_Objetivo do exercício_
Redija a continuação da reportagem sobre o túmulo de Francisca Godoy, começando logo após a última frase apresentada.

_Trecho do documento_
Professor Paulo César observa imagens deixadas pelo povo no túmulo de Francisca Godoy

Fotos: Farol de Notícias/Max Rodrigues

Publicado às 17h51 desta quinta-feira (2)

O túmulo da professora Francisca Godoy, assassinada na década de 70, foi um dos mais visitados neste Dia de Finados no cemitério de Serra Talhada. Muita gente acendeu velas e depositou ex-votos num ritual de pagamento de promessas. Algumas pessoas ouvidas pelo Farol, admitiram ter alcançado graças ao pedir a intercessão da professora serra-talhadense.

Muitos dos visitantes vão ao cemitério deixar lembranças e relíquias religiosas. Mesmo após a reforma realizada pela família, que prefere guardar a memória de Francisquinha Godoy com descrição e afeto, os populares ainda mantêm o ritual de deixar dezenas de objetos em um espaço reservado atrás do túmulo, entre os objetos podemos citar imagens de santos católicos e do Padre Cícero, fotos do Papa João Paulo II, crucifixos, peças de roupas de bebês, réplicas em miniaturas de partes do corpo, flores e velas.

Registros de dados coletados:
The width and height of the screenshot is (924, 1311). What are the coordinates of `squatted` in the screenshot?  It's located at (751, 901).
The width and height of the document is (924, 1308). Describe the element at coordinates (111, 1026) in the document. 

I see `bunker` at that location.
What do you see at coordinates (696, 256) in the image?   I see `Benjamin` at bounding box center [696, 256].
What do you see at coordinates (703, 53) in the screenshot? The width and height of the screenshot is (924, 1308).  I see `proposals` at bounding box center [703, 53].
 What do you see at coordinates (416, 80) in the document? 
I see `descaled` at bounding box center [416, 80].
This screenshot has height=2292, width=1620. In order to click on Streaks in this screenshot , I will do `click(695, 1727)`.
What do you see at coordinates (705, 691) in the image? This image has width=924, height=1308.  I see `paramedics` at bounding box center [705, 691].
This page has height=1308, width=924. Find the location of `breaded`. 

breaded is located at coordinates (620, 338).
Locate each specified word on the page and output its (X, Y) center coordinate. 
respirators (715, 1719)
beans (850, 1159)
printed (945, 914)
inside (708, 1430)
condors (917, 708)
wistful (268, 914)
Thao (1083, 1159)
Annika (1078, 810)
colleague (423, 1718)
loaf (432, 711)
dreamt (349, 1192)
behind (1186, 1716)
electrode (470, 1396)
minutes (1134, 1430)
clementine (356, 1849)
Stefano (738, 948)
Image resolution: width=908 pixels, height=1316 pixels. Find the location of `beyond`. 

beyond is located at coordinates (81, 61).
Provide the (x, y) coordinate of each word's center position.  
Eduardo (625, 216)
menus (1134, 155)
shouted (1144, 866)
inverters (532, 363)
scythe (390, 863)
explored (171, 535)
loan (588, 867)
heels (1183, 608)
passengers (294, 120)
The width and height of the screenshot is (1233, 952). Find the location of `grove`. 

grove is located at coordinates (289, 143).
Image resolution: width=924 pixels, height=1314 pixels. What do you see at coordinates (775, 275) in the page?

_Resultado_
Independente da fé ou do poder da influência do imaginário popular, o importante é que nesse dia houve uma reflexão sobre a vida e o significado que ela exerce sobre nós, só assim, talvez entenderemos a relação que a imagem da Professora Francisca Godoy exerce junto a população há mais de 40 anos.

O CEMITÉRIO

O atual cemitério de Serra Talhada foi construído em 1957, na gestão do ex-prefeito Luiz Lorena. Inicialmente o campo santo ocupava uma área de 10.000 m2, no entanto, ao longo dos últimos 60 anos ele sofreu três ampliações.